Trzeci bramkarz reprezentacji wróci do formy?
Powodem była nie tylko słabsza forma 26-latka, ale też fakt, iż władze klubu po degradacji postanowili zmniejszyć wydatki, co oznaczało chęć rozstania z Polakiem. Golkiper ma bowiem jeden z wyższych kontraktów w drużynie.
Dwukrotny reprezentant Polski po raz ostatni pojawił się na boisku 24 listopada. W międzyczasie selekcjoner Michał Probierz kilka razy przyznał publicznie, iż w jego kadrowej hierarchii wychowanek Jagiellonii Białystok jest reprezentacyjnym bramkarzem numer trzy, choć w obecnym sezonie dużo lepiej spisują się Marcin Bułka czy Kamil Grabara.
Takie postawienie sprawy przez Probierza spotkało się z krytyką kibiców, jednak wydaje się, że "Drążek" znalazł klub, w którym może przypomnieć o sobie i udowodnić swoją wartość.
Panathinaikos nowym klubem Drągowskiego?
Według portalu weszlo.com, 26-letni bramkarz, po trwającej 7,5 sezonu przygodzie we Włoszech, ma trafić do Panathinaikosu Ateny. W ekipie "Koniczynek" polski bramkarz ma zastąpić Włocha Alberto Brignolego, którego kontrakt wygasa z końcem sezonu i nie będzie przedłużony.
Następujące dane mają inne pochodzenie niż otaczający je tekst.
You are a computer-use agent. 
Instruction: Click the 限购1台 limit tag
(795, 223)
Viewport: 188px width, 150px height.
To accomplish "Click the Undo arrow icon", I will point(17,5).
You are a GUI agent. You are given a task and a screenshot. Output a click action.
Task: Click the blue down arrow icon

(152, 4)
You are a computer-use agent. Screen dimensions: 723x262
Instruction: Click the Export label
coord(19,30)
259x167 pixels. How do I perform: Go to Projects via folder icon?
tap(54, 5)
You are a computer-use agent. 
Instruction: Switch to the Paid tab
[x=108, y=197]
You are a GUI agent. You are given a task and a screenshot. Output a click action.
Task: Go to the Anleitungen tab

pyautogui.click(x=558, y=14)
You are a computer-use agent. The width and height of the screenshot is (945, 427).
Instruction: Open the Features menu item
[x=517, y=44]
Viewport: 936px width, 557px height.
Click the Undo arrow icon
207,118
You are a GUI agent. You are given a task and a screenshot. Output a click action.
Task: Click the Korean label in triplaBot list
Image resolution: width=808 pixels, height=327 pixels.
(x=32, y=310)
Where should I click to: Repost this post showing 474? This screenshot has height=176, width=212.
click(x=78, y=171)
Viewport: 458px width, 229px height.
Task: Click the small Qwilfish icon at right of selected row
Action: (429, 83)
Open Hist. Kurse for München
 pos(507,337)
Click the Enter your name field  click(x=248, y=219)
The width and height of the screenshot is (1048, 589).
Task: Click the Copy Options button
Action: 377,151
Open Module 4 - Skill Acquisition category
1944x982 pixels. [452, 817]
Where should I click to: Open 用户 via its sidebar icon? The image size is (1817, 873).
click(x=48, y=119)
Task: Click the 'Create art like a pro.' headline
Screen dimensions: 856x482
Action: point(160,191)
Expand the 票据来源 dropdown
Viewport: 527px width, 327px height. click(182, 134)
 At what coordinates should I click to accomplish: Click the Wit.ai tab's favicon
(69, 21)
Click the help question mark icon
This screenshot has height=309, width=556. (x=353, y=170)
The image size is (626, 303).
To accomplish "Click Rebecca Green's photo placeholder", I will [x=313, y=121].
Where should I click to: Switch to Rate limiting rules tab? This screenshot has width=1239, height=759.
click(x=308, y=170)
Przejście Drągowskiego do greckiego potentata ma być niemal przesądzone. Golkiper, który, poza Spezią, grał także w barwach Fiorentiny i Empoli, ma trafić do klubu, który walczy o mistrzostwo Grecji. "Koniczynki" mają tyle samo punktów co prowadzący PAOK Saloniki, jednak ustępują liderowi tabeli gorszym bilansem bezpośrednich spotkań.